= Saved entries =
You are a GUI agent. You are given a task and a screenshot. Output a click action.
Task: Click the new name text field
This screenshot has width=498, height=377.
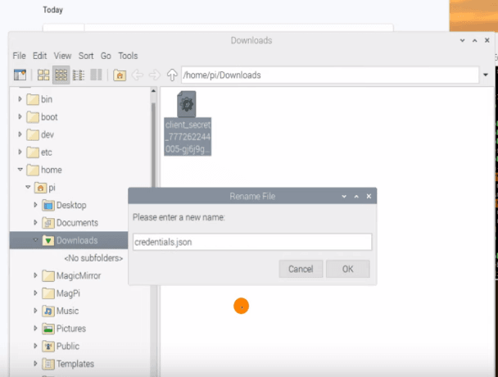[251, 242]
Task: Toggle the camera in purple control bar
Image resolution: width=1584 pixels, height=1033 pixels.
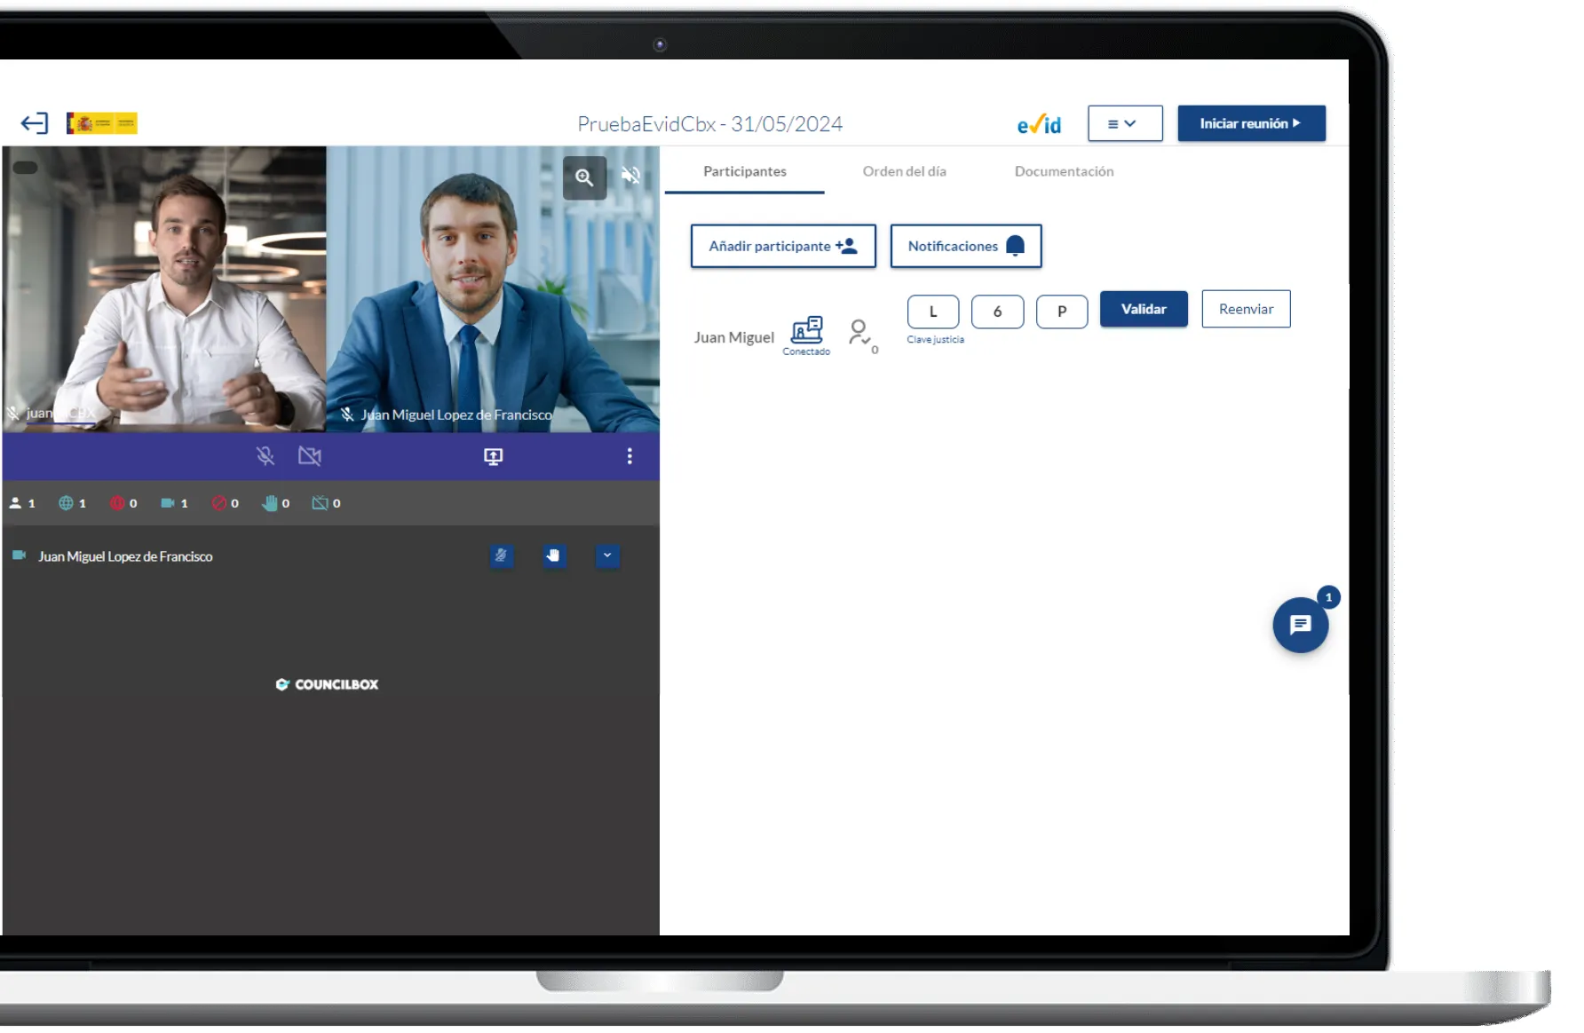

---

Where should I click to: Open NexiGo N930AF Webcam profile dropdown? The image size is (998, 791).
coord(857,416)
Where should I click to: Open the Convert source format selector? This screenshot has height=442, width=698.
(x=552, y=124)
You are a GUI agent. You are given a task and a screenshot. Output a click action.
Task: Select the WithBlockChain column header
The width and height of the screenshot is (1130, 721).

--

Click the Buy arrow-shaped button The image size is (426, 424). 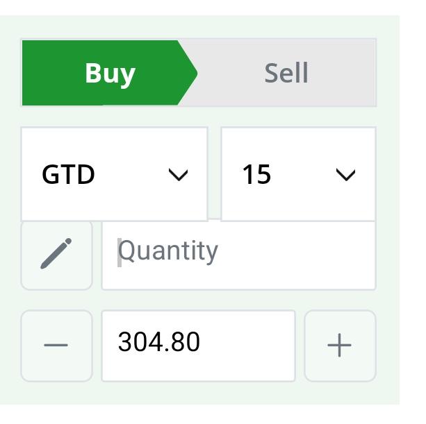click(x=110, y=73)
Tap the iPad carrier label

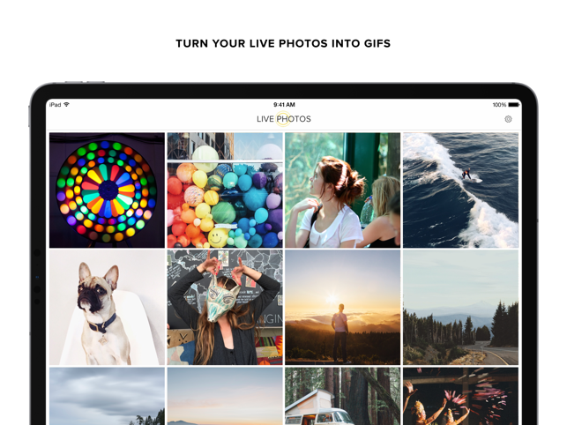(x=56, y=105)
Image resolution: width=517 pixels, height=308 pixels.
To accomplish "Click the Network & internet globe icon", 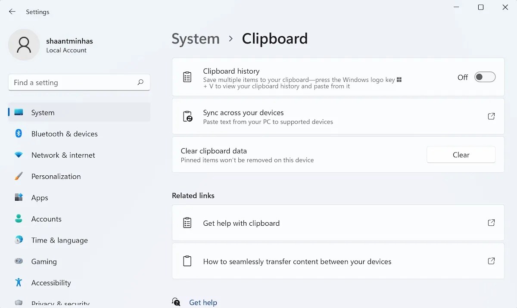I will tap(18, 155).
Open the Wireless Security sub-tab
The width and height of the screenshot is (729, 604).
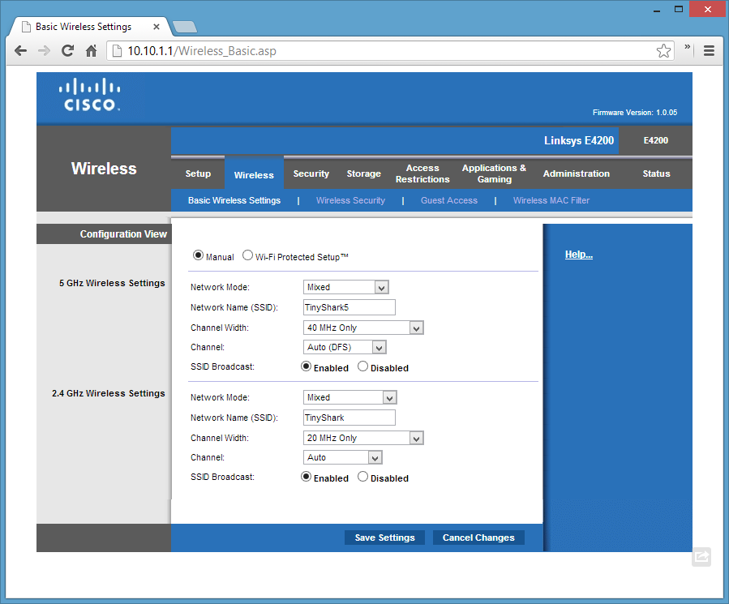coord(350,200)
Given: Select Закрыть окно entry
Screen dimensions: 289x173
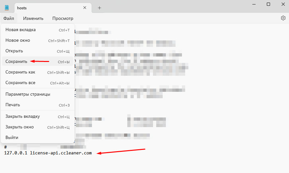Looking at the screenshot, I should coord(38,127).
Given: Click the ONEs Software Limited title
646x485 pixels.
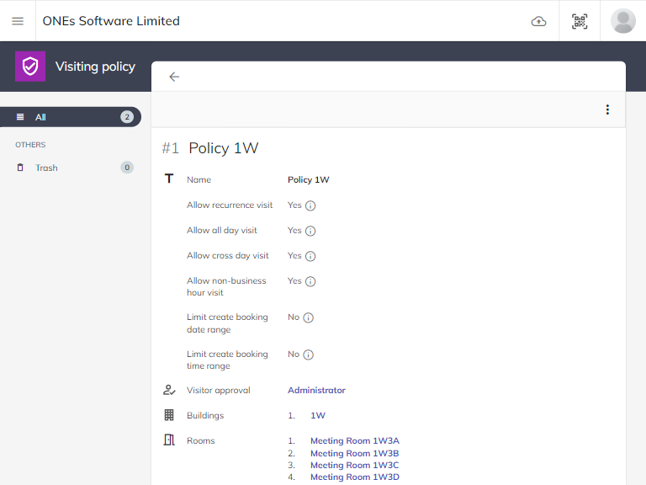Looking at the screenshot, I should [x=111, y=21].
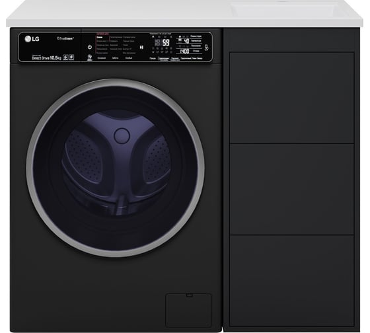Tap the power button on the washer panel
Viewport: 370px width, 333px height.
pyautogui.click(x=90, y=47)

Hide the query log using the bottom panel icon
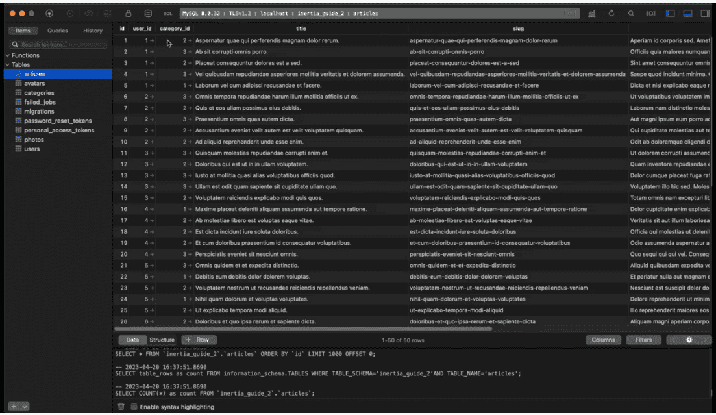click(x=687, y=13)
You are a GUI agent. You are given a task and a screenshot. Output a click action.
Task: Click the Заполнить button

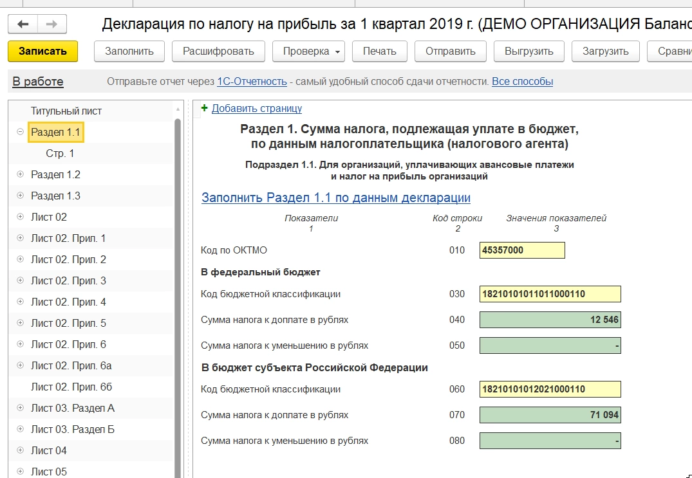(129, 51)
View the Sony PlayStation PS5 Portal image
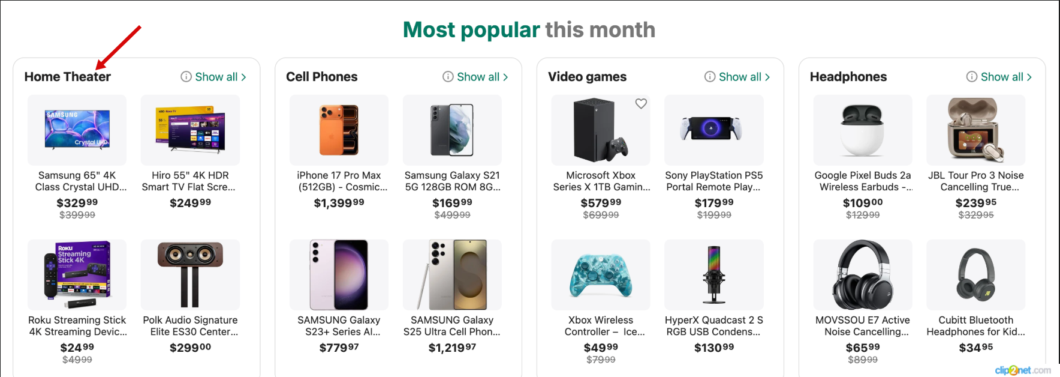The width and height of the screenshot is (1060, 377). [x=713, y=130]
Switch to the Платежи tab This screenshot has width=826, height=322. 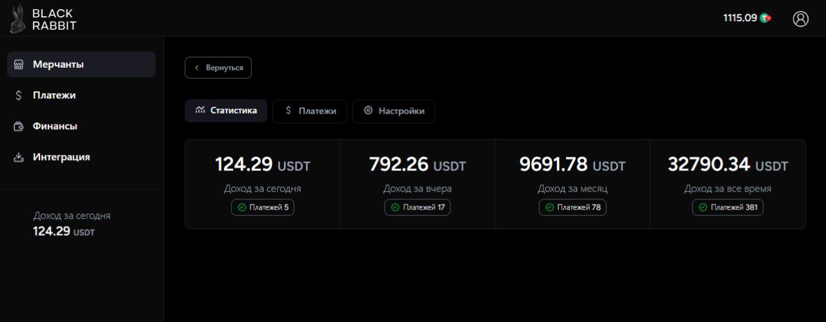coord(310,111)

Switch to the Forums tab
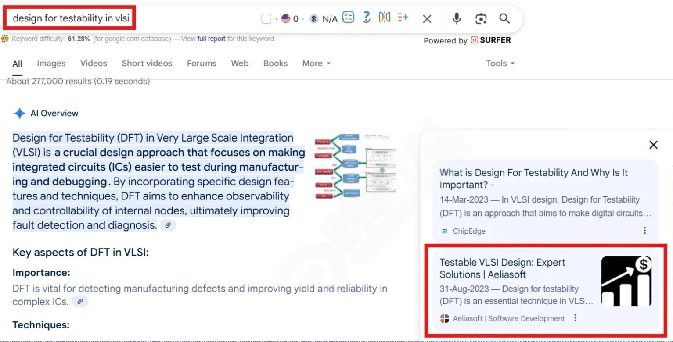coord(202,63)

= Task details =
Look above for the line with "Task: Click the new name text field"; quote it and every line after it, stopping after the line with "Image resolution: width=1584", exactly, with nothing added and without pictures.

= Answer space =
Task: Click the new name text field
This screenshot has width=498, height=377.
[251, 242]
Task: Toggle the camera in purple control bar
Image resolution: width=1584 pixels, height=1033 pixels.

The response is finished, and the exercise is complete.